··· Excerpted data ···

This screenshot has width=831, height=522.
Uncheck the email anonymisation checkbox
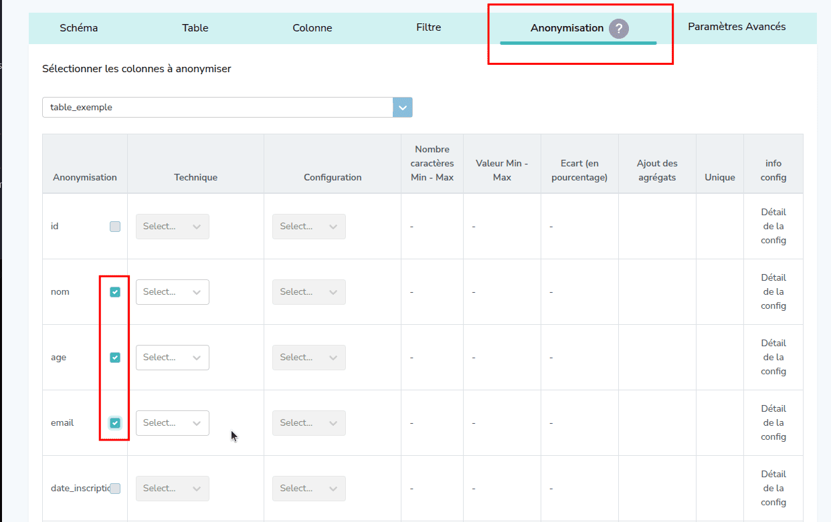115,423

···
··· Excerpted data ···

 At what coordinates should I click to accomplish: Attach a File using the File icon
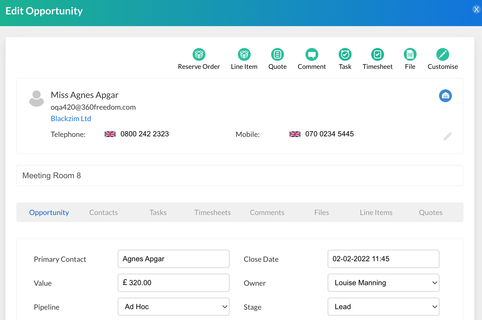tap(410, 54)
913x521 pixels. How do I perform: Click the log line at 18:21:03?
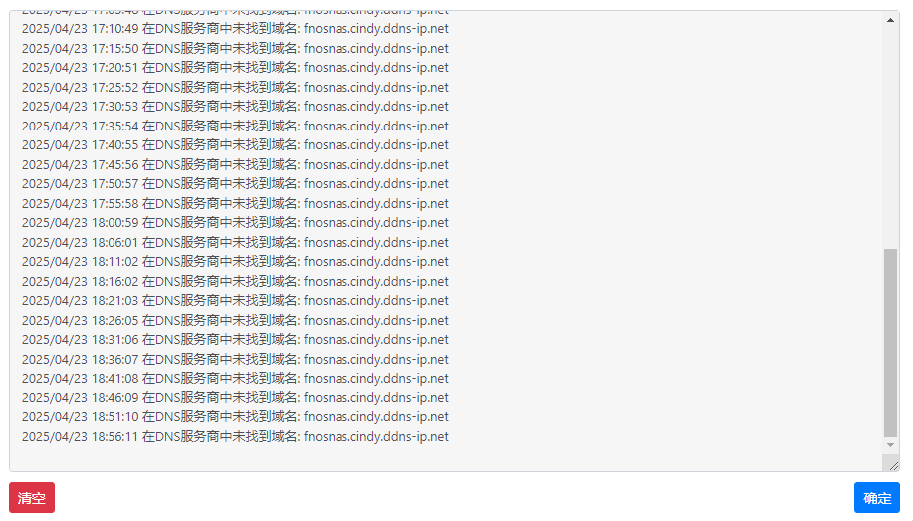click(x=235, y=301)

···

- Exercise prompt -
Reproduce the lines of the listing from the one containing "913x521 pixels. How" through the one containing "click(x=235, y=301)", inclusive, substituting "error line" for "log line" and leaving everything else unchanged. Omit the pictures from your answer.

- Result below -
913x521 pixels. How do I perform: Click the error line at 18:21:03?
click(x=235, y=301)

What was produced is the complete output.